The Neighbour never did. That summer, hedge-
Hogs fell and rotted in his dark cage, calves
Broke legs, and children crashed their bikes in it.
While Neighbours of his in that close-knit village
Speculated and pondered on the grid
And what lay under or between its staves,
He just stood at dusk, right foot on the bottom
Bar and arms folded, looking down with pride
On the vast, rolling acreage of his kingdom.
POWER CUT
There was a power
Cut in the south-east of County Meath
In the same hour
My father breathed
His last of twilight
And July.
I flicked a light
Switch -- automatically
At first, as I reached
His room
For candles; but then deliberately,
And repeatedly,
As my eyes adapted
To the gloom.
"255242"
"Two double-five, Two-four-two":
A balanced phrase synonymous with home
And days of perfect length; an unencumbered
Sound estate! This easily-remembered
Line of poetry, hidden in a huge tome,
Could spell me back from rusting-spoke-filled hallways
To the oak desk and the cast-iron chair,
Evoking me for old friends anywhere.
Its incantation was auspicious always:
"Two double-five, Two-four-two."
But while the apparatus calmly slumbered,
The banns were read, robotically intoned
By electronic clerics of the telephone
Announcing that its single days were numbered:
Soon it must stand preceded by an "Eight"!
I took it badly, I admit.
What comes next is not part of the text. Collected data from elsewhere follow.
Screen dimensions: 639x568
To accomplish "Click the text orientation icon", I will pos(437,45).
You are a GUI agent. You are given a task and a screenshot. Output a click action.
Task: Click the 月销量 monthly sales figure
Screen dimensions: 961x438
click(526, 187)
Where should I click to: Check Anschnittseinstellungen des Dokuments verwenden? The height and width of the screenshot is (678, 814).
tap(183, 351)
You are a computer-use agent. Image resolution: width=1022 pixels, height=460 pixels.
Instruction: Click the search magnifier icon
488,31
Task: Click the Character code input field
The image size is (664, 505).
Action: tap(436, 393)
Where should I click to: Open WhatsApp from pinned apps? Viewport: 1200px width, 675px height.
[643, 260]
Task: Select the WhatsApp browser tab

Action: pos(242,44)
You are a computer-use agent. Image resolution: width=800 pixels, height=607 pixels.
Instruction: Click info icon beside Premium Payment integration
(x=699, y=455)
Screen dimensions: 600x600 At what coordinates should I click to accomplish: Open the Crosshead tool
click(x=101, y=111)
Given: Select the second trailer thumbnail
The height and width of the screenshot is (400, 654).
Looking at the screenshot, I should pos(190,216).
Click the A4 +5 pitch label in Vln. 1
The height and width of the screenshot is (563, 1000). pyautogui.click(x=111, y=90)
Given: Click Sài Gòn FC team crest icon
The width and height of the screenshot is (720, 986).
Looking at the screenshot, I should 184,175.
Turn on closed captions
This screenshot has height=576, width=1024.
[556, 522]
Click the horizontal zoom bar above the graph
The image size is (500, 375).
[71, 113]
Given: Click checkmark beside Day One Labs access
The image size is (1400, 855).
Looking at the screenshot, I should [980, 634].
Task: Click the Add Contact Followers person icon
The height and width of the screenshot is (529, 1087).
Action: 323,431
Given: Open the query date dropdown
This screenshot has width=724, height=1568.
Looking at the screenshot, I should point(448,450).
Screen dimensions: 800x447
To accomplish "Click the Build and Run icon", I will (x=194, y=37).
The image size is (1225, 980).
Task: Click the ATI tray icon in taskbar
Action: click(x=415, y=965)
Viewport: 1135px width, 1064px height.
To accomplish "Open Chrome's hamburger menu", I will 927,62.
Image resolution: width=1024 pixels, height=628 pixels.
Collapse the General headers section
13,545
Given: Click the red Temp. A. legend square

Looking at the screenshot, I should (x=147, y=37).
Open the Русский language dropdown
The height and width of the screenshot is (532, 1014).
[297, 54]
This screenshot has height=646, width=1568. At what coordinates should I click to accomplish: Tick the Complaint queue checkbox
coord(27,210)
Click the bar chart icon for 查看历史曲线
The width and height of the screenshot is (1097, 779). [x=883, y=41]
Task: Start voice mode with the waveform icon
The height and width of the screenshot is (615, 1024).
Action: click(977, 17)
How strange
That loss is often preferable to change,
That love's less blind than unrequited hate:
"Eight, two, five, five, two, four two"?
My beautiful palindrome! My caesura,
And the dactyl-swallowing anapaest:
All of its poetry ceased to exist
With the hulking arrival of that extra
And primordial figure -- as when you met
Your childhood sweetheart with her fiancé,
And her words had that syncopated rhythm:
"Engaged", she said; "Do ring". But now you can't get
Through on "Two double-five, two-four-two"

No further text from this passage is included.